**TEXT**
========

On Tuesday 15 March 2011 18:45:49 Gruenke, Matt wrote:
template< SignProperty is_signed, int int_bits, //!< Number of integer bits. int frac_bits //!< Number of fractional bits. > class CFixed;
I, too, used a class like this in the past, but experience makes me wish for more flexibility. When modeling hardware operations implemented on signal/image processing algorithms, the following schemes have all seen wide use: 1. signed, int_bits, frac_bits <- your design 2. signed, msb_power_of_2, lsb_power_of_2 3. signed, width, int_bits 4. signed, width, frac_bits Of these, the only one I found to be completely intuitive was the second one. All of the others required non-obvious rules to represent the cases when the MSB is to the right of the binary point or the LSB is much to the left of the binary point. Subsequently, my colleagues and I found that most of the reasoning in choosing appropriate bit-widths is in figuring out the ULP. Our experience led me to propose my design.
The way I structured it was to discard information only on assignment (unless the maximum internal storage had overflowed, of course). While I agree that it's tempting to just use int64 for storage, the size and speed implications of creating large arrays of them provides a strong argument against this approach.
Good idea, but this is a refinement that can wait until later.
Since the most common use of fixed-point arithmetic is for speed, the priority is speed over safety.
In order of decreasing priority: correctness, speed, safety. Safety can be enforced in debug builds.

========

**WHAT IS REQUIRED**
Reproduce word for word the part of the fixed-point discussion starting at "Good idea, but" and ending at "in debug builds.".

**DATA SECTION**
========

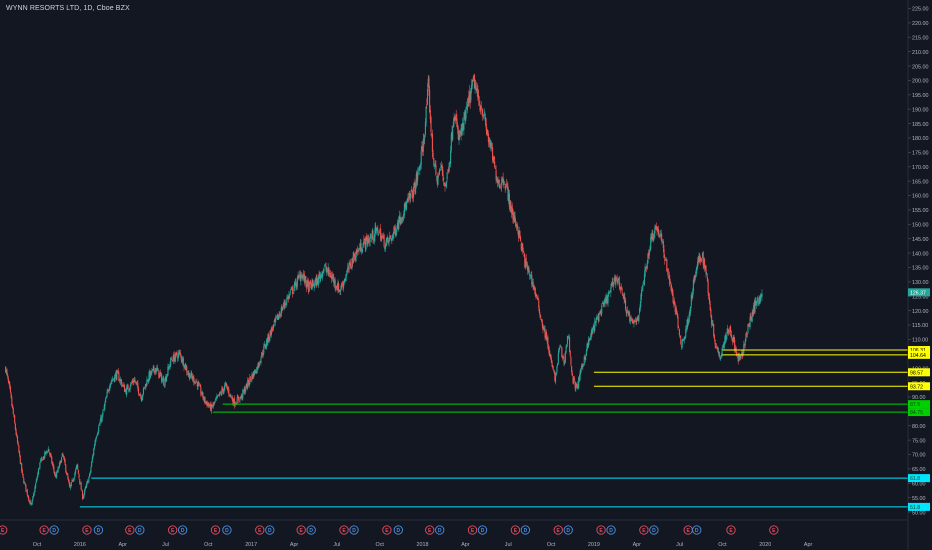  Describe the element at coordinates (916, 373) in the screenshot. I see `level-price-label: 98.57` at that location.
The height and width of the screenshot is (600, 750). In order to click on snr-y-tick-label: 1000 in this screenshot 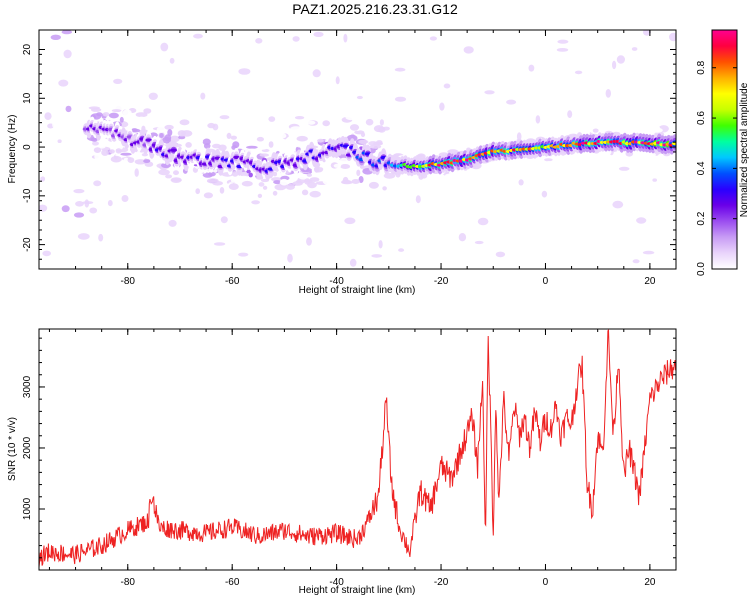, I will do `click(28, 508)`.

========

**ANSWER SPACE**
Good idea, but this is a refinement that can wait until later.
Since the most common use of fixed-point arithmetic is for speed, the priority is speed over safety.
In order of decreasing priority: correctness, speed, safety. Safety can be enforced in debug builds.